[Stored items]
- Opening Delimiter -

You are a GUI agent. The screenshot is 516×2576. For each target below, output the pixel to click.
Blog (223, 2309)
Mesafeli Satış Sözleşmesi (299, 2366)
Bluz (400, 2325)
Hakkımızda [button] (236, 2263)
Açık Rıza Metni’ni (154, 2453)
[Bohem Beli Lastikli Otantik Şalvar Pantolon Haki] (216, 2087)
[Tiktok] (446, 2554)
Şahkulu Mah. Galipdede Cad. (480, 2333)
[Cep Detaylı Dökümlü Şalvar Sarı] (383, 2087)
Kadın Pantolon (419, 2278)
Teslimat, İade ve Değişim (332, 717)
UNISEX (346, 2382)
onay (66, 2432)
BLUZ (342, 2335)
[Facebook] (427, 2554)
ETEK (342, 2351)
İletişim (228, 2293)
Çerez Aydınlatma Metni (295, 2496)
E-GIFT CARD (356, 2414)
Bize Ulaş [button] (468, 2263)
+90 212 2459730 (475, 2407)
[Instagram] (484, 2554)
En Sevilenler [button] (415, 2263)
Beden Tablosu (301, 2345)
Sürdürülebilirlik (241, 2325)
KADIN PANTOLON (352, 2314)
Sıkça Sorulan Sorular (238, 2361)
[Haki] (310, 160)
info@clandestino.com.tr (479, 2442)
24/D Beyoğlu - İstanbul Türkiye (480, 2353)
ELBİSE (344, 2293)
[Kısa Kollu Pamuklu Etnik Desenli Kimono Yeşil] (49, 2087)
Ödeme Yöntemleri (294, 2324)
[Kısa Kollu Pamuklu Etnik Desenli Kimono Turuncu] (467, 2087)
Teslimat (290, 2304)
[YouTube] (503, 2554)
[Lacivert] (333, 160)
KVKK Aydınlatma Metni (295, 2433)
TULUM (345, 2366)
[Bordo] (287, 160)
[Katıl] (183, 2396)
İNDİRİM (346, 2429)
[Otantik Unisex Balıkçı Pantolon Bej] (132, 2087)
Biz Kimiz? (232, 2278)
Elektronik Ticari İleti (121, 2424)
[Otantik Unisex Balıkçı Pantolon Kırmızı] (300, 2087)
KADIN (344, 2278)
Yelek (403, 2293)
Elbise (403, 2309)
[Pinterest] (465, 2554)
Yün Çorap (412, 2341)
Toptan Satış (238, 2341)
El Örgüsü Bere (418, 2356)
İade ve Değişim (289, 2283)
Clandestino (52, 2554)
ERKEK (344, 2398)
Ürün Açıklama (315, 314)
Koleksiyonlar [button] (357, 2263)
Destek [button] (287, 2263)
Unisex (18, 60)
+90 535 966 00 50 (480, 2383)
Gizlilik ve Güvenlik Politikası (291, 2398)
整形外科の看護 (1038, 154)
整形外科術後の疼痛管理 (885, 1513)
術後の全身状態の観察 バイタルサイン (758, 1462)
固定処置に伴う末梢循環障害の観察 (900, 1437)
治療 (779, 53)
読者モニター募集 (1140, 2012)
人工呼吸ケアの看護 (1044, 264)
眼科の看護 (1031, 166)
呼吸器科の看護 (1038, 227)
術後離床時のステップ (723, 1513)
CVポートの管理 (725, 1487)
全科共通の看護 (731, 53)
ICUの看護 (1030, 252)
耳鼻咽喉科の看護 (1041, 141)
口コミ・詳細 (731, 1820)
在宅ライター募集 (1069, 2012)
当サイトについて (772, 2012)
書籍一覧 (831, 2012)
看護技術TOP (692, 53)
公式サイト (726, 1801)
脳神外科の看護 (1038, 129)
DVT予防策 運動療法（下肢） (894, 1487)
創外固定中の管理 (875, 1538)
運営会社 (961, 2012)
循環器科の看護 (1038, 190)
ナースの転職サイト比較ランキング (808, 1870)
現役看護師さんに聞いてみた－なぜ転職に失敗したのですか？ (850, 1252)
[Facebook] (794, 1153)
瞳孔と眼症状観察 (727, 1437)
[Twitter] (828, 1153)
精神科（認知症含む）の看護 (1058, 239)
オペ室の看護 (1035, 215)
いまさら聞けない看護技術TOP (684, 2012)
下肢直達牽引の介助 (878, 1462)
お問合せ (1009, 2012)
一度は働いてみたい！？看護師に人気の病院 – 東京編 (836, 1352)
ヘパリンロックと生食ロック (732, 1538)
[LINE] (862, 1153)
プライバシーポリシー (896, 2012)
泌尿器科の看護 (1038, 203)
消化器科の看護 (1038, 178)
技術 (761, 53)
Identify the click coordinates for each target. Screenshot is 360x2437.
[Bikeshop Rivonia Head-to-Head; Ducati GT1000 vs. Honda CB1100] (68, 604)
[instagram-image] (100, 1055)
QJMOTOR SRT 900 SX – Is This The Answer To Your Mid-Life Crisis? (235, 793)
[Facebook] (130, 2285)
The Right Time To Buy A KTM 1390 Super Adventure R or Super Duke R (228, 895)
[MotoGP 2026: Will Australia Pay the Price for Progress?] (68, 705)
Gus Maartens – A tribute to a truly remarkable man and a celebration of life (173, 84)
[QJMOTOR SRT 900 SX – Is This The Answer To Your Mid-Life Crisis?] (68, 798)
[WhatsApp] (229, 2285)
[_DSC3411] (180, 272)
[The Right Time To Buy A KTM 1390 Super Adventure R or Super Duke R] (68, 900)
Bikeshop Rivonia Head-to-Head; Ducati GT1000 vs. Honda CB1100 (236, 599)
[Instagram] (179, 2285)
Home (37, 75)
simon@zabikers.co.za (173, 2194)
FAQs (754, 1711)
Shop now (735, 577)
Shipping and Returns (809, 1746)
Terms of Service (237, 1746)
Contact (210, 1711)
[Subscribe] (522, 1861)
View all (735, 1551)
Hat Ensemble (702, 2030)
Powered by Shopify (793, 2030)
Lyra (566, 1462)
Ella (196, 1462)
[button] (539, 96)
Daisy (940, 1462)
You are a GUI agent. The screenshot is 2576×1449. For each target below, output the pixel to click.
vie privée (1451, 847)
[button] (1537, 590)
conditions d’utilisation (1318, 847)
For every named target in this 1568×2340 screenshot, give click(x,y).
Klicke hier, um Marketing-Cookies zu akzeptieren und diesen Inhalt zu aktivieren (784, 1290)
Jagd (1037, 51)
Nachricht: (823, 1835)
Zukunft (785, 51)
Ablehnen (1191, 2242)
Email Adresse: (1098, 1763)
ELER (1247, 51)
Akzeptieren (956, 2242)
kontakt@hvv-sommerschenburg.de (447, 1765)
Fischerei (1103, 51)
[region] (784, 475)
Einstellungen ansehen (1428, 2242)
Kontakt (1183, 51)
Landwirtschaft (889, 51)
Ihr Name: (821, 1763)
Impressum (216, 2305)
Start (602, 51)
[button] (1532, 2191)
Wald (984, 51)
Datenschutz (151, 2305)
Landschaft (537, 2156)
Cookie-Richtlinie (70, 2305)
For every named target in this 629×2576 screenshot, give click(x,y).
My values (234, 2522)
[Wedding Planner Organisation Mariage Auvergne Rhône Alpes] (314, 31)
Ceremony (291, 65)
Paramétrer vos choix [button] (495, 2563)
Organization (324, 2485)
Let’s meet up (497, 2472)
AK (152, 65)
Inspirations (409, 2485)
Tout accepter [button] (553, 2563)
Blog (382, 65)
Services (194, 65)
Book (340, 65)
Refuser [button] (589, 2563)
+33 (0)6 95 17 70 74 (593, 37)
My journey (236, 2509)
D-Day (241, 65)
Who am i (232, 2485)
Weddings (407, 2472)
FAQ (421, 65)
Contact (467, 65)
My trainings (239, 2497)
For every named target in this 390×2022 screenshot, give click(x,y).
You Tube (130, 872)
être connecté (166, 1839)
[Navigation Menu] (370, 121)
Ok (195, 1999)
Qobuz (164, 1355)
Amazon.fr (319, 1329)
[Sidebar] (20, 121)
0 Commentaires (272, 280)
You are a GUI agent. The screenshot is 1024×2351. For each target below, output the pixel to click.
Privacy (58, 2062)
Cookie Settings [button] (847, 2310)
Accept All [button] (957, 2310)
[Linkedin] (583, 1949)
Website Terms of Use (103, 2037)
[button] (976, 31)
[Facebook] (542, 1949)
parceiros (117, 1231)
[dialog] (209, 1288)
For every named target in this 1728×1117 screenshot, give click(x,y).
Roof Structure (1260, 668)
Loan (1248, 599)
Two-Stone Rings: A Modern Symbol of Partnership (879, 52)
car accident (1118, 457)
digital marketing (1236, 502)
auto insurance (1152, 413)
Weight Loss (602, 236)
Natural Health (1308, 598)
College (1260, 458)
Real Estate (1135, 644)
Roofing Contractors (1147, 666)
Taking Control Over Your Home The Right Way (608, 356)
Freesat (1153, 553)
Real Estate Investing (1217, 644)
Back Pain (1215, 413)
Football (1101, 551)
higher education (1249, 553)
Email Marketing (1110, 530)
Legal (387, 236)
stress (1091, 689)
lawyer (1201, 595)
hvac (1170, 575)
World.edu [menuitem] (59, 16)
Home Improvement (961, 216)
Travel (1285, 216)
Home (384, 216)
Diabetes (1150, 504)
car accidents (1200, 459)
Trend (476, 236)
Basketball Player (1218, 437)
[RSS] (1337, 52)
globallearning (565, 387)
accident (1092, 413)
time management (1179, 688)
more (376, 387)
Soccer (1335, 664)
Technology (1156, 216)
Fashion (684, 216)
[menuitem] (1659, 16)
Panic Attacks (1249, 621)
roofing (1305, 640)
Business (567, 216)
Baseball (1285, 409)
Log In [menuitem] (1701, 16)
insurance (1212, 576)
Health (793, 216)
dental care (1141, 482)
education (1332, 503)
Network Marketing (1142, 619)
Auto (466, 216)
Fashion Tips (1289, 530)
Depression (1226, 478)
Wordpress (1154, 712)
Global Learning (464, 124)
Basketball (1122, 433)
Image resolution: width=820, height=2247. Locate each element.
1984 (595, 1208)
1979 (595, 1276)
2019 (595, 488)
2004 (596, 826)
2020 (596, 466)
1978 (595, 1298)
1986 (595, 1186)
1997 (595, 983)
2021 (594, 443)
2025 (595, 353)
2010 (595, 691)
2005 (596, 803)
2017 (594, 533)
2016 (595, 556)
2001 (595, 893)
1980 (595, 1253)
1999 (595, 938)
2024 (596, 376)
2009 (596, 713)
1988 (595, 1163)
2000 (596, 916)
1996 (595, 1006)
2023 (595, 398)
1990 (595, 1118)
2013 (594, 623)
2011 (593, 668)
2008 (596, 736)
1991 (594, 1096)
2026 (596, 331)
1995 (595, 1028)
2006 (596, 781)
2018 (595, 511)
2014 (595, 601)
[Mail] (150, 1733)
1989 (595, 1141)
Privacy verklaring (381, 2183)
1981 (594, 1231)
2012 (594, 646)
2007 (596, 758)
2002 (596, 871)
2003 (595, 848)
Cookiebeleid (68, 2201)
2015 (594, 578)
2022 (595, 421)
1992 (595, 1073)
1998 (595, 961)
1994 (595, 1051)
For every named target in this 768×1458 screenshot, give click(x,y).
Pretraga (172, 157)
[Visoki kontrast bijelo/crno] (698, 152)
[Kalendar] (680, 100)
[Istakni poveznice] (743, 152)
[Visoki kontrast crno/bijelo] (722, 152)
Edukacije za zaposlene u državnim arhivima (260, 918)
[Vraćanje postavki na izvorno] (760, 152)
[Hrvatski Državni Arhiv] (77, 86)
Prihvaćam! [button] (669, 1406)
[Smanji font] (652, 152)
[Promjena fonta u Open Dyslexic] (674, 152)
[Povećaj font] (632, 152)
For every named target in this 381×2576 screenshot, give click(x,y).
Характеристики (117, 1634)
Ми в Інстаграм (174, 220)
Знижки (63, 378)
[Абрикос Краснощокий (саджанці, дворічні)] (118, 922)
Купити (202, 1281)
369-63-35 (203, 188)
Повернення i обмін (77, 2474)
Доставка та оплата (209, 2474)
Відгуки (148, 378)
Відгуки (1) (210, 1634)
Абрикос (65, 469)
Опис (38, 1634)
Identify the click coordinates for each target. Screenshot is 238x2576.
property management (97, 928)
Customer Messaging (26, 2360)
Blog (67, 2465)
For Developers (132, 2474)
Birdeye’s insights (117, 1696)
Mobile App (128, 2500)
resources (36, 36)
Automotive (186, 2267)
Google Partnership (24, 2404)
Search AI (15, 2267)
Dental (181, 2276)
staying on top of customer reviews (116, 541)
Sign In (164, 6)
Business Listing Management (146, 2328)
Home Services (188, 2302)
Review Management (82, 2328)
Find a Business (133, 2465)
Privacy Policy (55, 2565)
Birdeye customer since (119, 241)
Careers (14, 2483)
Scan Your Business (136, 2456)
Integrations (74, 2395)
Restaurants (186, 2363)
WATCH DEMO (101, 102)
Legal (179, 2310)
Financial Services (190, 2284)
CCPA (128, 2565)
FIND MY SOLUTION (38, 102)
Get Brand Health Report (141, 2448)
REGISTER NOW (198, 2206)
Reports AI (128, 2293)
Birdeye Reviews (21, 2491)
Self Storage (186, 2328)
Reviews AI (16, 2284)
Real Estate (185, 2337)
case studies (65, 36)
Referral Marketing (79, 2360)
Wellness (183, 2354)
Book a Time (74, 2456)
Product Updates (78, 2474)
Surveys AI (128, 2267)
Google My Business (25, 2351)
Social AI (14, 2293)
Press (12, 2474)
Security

- Closing Delimiter -

■ What this task involves ■
From the line containing "Home Services (188, 2302)" down to the last line of the records, transcribe every line exactly and add nothing else.

■ Result ■
Home Services (188, 2302)
Review Management (82, 2328)
Find a Business (133, 2465)
Privacy Policy (55, 2565)
Birdeye customer since (119, 241)
Careers (14, 2483)
Scan Your Business (136, 2456)
Integrations (74, 2395)
Restaurants (186, 2363)
WATCH DEMO (101, 102)
Legal (179, 2310)
Financial Services (190, 2284)
CCPA (128, 2565)
FIND MY SOLUTION (38, 102)
Get Brand Health Report (141, 2448)
REGISTER NOW (198, 2206)
Reports AI (128, 2293)
Birdeye Reviews (21, 2491)
Self Storage (186, 2328)
Reviews AI (16, 2284)
Real Estate (185, 2337)
case studies (65, 36)
Referral Marketing (79, 2360)
Wellness (183, 2354)
Book a Time (74, 2456)
Product Updates (78, 2474)
Surveys AI (128, 2267)
Google My Business (25, 2351)
Social AI (14, 2293)
Press (12, 2474)
Security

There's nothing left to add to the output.